Après quinze ans et six mois passés à la plus haute instance judiciaire malaisienne, la juge en chef Tan Sri Hasnah Mohammed Hashim a pris sa retraite ce mercredi 24 avril. Au-delà de son parcours professionnel, elle a souligné l’importance de l’équilibre de vie et de la capacité à se ressourcer, même face à des responsabilités considérables.
Lors d’une cérémonie d’adieu émouvante au Palais de Justice, où elle a travaillé depuis son ouverture en 2003, Hasnah a partagé des aspects plus personnels de sa vie. Elle a révélé qu’elle trouvait un équilibre essentiel entre ses fonctions et ses loisirs, notamment la musique, la danse, la lecture et les comédies romantiques.
« Tout au long de mes années en tant que juge, j’ai su profiter de la vie », a-t-elle déclaré, expliquant que la cuisine était également une source de détente. Elle a même avoué apprécier TikTok, non pas pour les controverses, mais pour les vidéos de danse et de pâtisserie. « J’adore cuisiner et je le fais même lorsque je travaille », a-t-elle précisé, révélant que les pâtes, déclinées en versions miso et gochujang, ou même inspirées de la fameuse recette de Gigi Hadid (sans alcool), restaient son plat préféré.
La juge, originaire d’une famille du Negri Sembilan, a également insisté sur l’importance de maintenir des liens avec ses racines et sa famille. Elle maîtrise ainsi parfaitement les spécialités culinaires de cet État, comme le lemak cili padi et le sambal tempoyak daun kayu. « Si vous êtes une femme de carrière, vous devez prendre soin de votre famille, vous devez cuisiner pour votre mari et vos enfants. Et quand vous cuisinez, cela vous détend », a-t-elle affirmé.
Hasnah a souvent conseillé aux juges sous sa supervision de ne pas se laisser submerger par le stress et de trouver un équilibre. « Une fois que vous saurez comment les gérer et les équilibrer, tout ira bien », a-t-elle souligné, insistant sur la nécessité de concilier vie professionnelle et personnelle.
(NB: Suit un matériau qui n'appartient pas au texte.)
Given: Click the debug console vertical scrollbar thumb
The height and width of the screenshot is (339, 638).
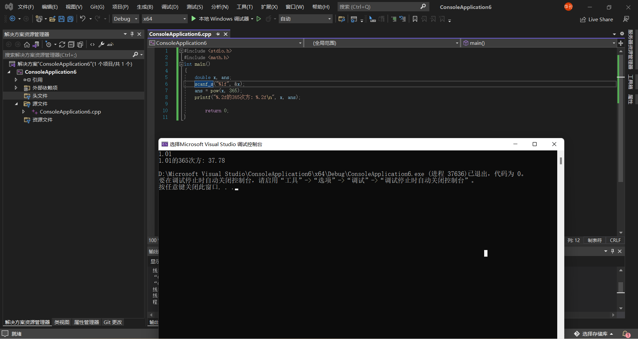Looking at the screenshot, I should 561,161.
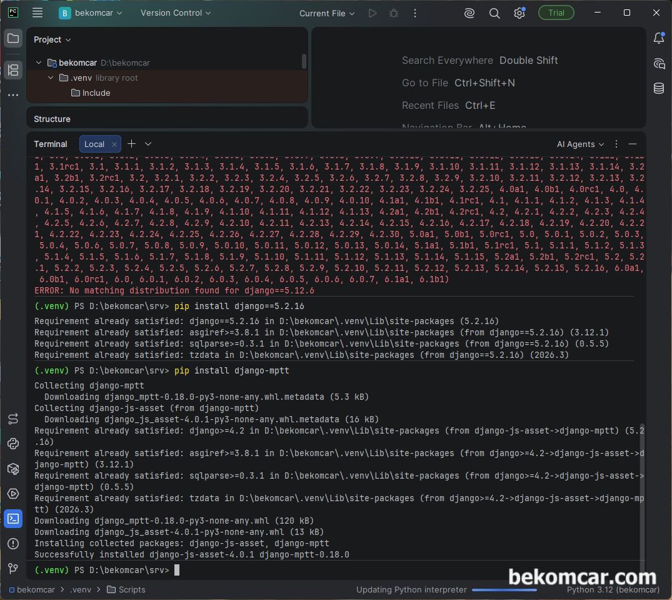Image resolution: width=672 pixels, height=600 pixels.
Task: Open Python Packages tool window
Action: 13,469
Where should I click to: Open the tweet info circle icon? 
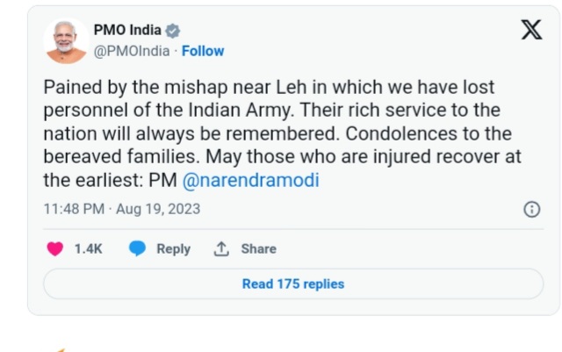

À l’avenir, Hasnah envisage de continuer à contribuer au système judiciaire, notamment par la formation des juges ou en apportant son expertise dans d’autres domaines. Elle ne souhaite pas reprendre une fonction de juge à proprement parler.
Elle a exprimé un sentiment partagé de tristesse et de soulagement à l’occasion de son départ. « Je suis très proche des membres du personnel et des officiers, donc bien sûr je me sens triste. Mais je suis heureuse et soulagée de passer au prochain chapitre de ma vie. La première partie fonctionne ; la deuxième partie sera quelque chose de différent, j’espère », a-t-elle confié.
Ancienne présidente du comité de formation de l’Académie judiciaire, Hasnah a exprimé sa fierté d’avoir pu former de nouveaux juges, un rôle qu’elle a trouvé particulièrement enrichissant. Elle a rappelé aux futurs magistrats et aux jeunes avocats que la progression exige du travail acharné et de la persévérance. « Il y a beaucoup de difficultés avant de pouvoir progresser. Il y a beaucoup de défis. Cela ne se fait pas du jour au lendemain, surtout pour la jeune génération. Il n’y a pas de raccourci. Il faut travailler très dur », a-t-elle conclu.
Hasnah a quitté le Palais de Justice à 16h23, après avoir serré la main des membres du personnel et posé pour quelques photos, marquant ainsi la fin d’une époque.